What you should do: Reproduce the Picturing Death Project journal text word for word from "The simple but" to "Michigan in Kalamazoo.".

The Picturing Death Project Journal Entries from 1999-2003

The simple but effective structure for the Picturing Death Project, a cast glass table, four chairs, and journals, provide a structure for journal writing with 4 questions that help participants examine how we will choose to live with the knowledge that death is inevitable. Currently, the project table, chairs and journals reside at Hospice Care of Southwest Michigan in Kalamazoo.

Tuesday, May 17, 2011

Journal Entry 643


Upon my death, I will float up above my body & looking down decide whether to return to the seed husk of my body or to continue upward like a vine stretching to the sunlight.

Native cultures believe the deceased spends a year after death traveling to friends & family collecting their troubles and sorrows, taking them to the Great Spirit.

Others feel that the one who has died is almost present for @ 4 months during which time they may be perceived by family & friends.

I very much like these ideas. I imagine being close my family & friend, bringing love & comfort to them.

After I cross over into the tunnel of light I'd expect to be met - at this point, by my mother &/or grandmother or my dad. In a recent dream, my mother drove up to our house & as I walked her to the front door many others followed creating a jam at our front door. As we went into the house it because her house with many rooms, a huge meal laid out on the dining room table & with her friends all around. Many women all greeting us with pleasure. I thought of the Biblical saying & transliterated to. In my mother's mansion there are many rooms.

Input data:
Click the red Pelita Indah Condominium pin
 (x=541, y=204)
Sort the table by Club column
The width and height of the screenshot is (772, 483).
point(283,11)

* * *

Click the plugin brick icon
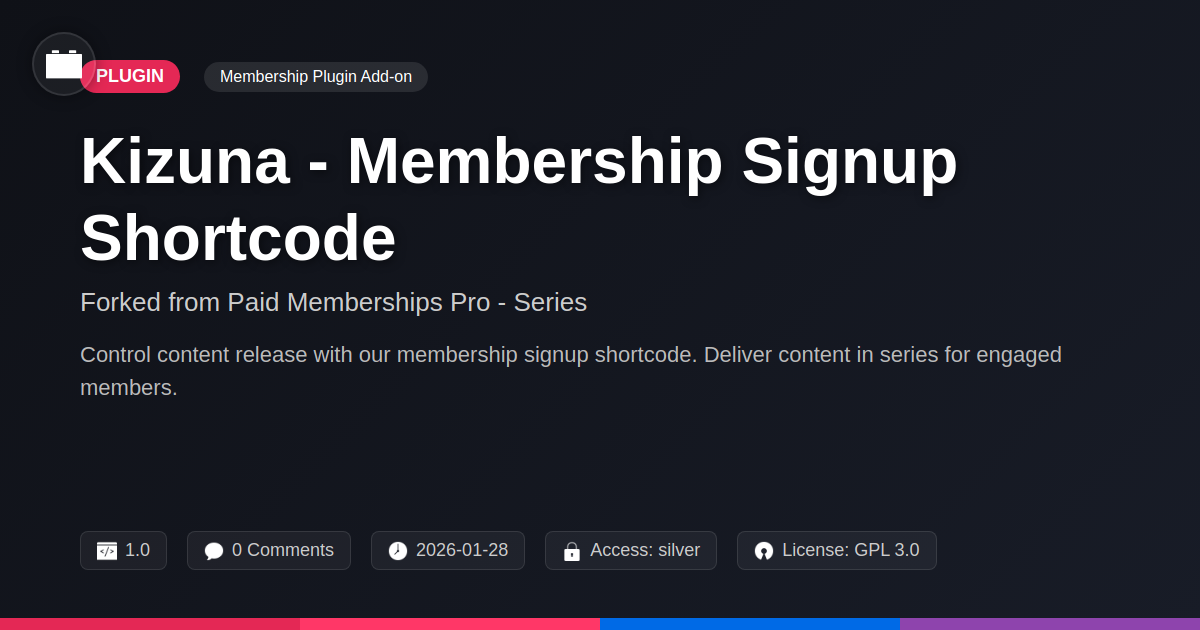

---

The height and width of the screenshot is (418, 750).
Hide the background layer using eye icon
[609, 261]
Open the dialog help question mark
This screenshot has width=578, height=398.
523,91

Answer to this exercise:
The simple but effective structure for the Picturing Death Project, a cast glass table, four chairs, and journals, provide a structure for journal writing with 4 questions that help participants examine how we will choose to live with the knowledge that death is inevitable. Currently, the project table, chairs and journals reside at Hospice Care of Southwest Michigan in Kalamazoo.